▶ [TEXTE PRÉSENTÉ]:
════════
En 1972, l´Italie, terre d´accueil exubérante du rock progressif anglais (Van der Graaf Generator sera en tête des ventes avec "Pawn Hearts" fin 1971!), avait apprécié la naissance de ses poulains progressifs (Le Orme avait enregistré son album "Collage" l´année précédente). Mais c´est un groupe milanais au nom improbable, Premiata Forneria Marconi (la "Victorieuse Boulangerie Marconi", une épicerie de Chiari) qui va tenir la dragée haute aux Anglais après la sortie de son premier album "Storia di un minuto".
Souvent qualifié de Genesis italien, cette étiquette amovible ne limitera pas les capacités du groupe à celles d´un simple compilateur habile dépourvu d´originalité. Certes, on retrouve pour soutenir la comparaison, des passages instrumentaux romantiques ou pastoraux aux subtils arrangements symphoniques (´Dove...quando´ qui peut rappeler 'Selling England By The Pound' - pourtant sorti 1 an plus tard ! - , la guitare hackettienne sur ´La carozza di Hanos´, l´ouverture à l´orgue puis le relais pris par le piano jusqu´au sommet incarné par le mellotron sur ´Dove...Quando Part 2´ avant l´irruption du violon).
════════
▶ [CONSIGNE]: Relevez tous les titres d'albums cités dans le texte présenté, dans leur ordre d'apparition.

▶ [DONNÉES FOURNIES]:
════════
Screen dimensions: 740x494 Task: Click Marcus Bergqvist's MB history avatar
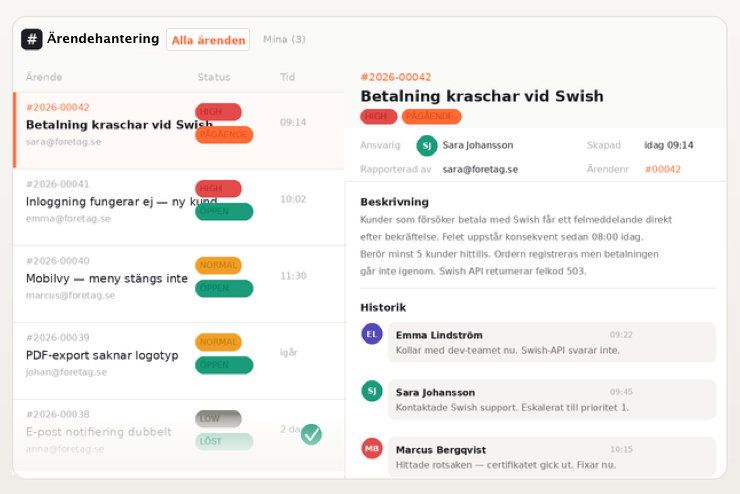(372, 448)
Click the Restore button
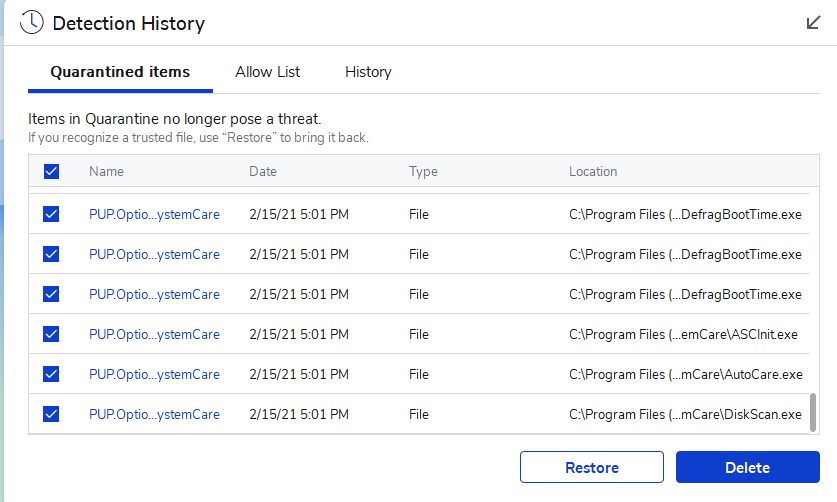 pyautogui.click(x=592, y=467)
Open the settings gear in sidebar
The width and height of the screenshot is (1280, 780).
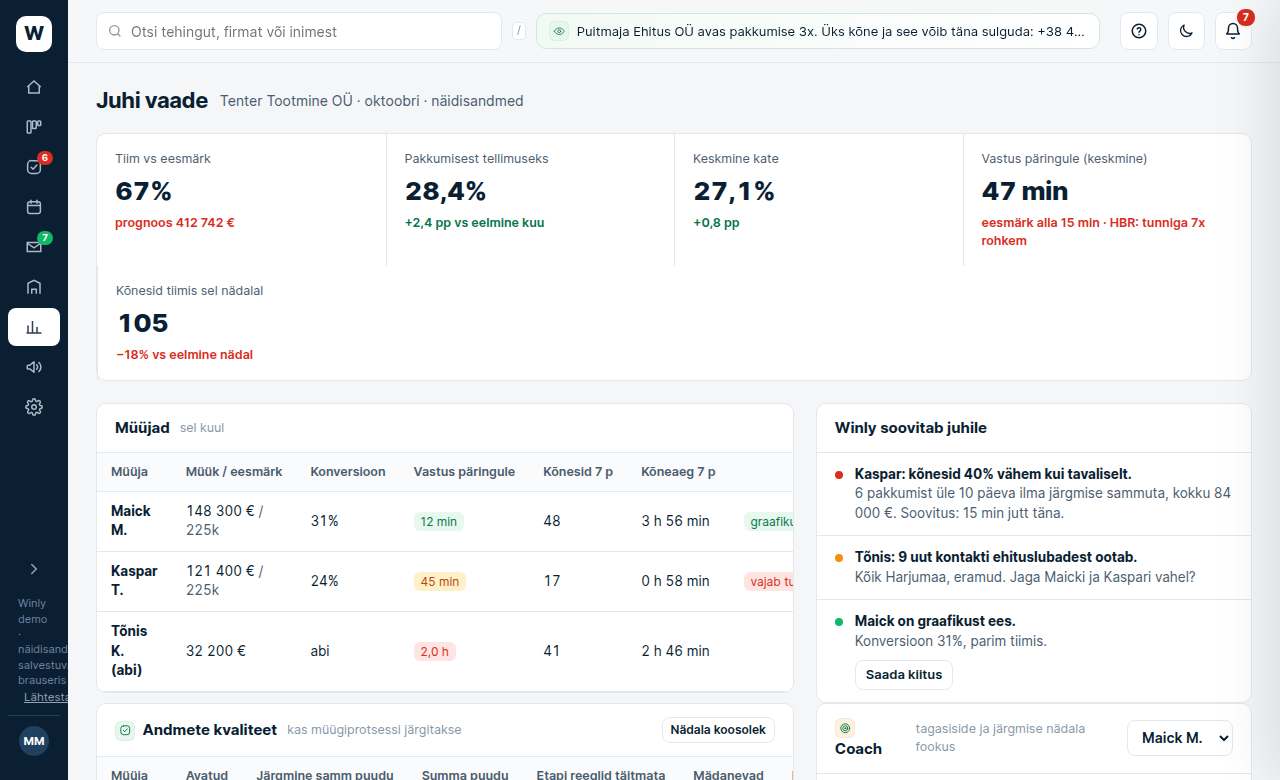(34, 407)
════════
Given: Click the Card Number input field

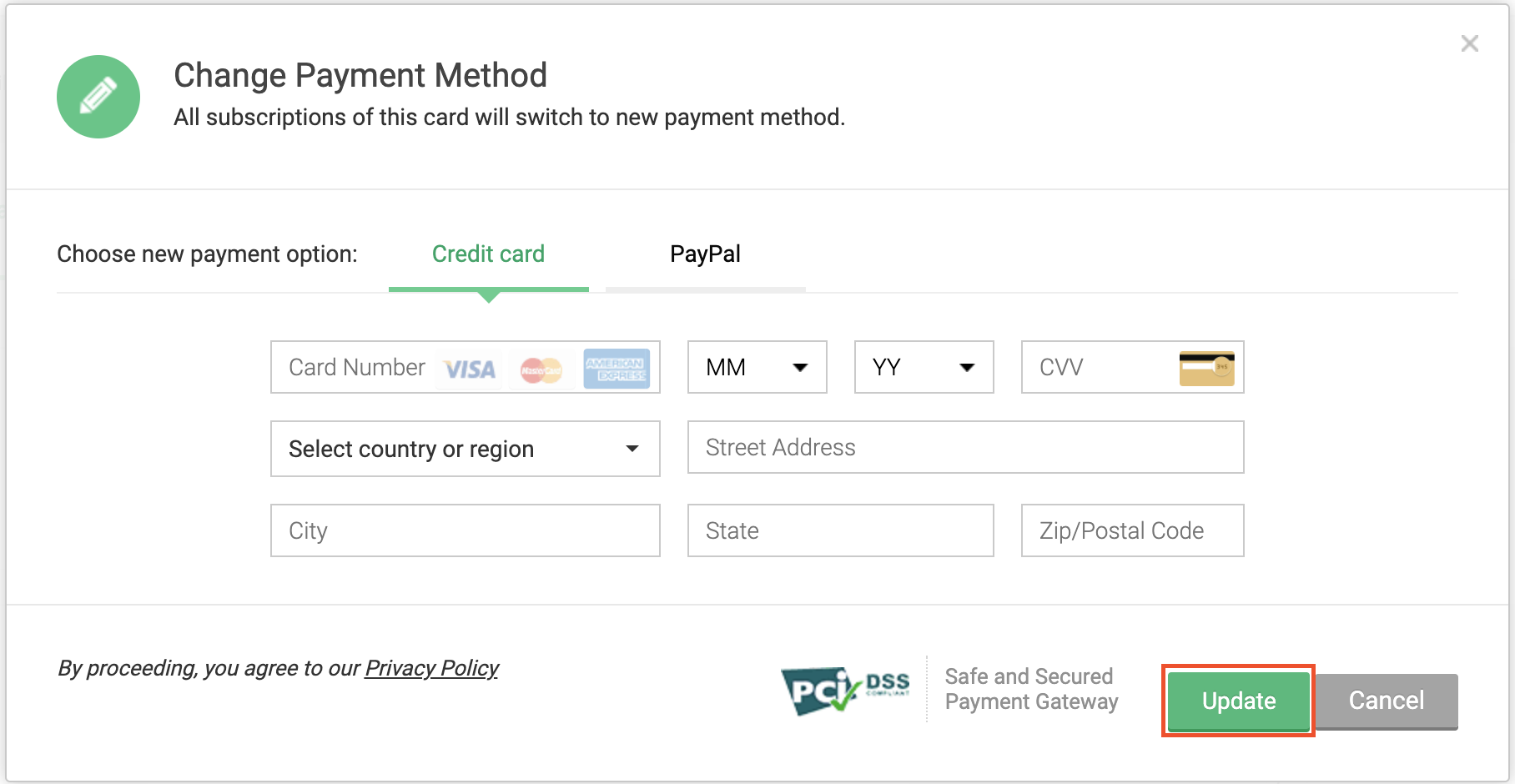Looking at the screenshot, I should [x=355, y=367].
════════
▶ [RÉPONSE]:
- "Pawn Hearts"
- "Collage"
- "Storia di un minuto"
- "Selling England By The Pound"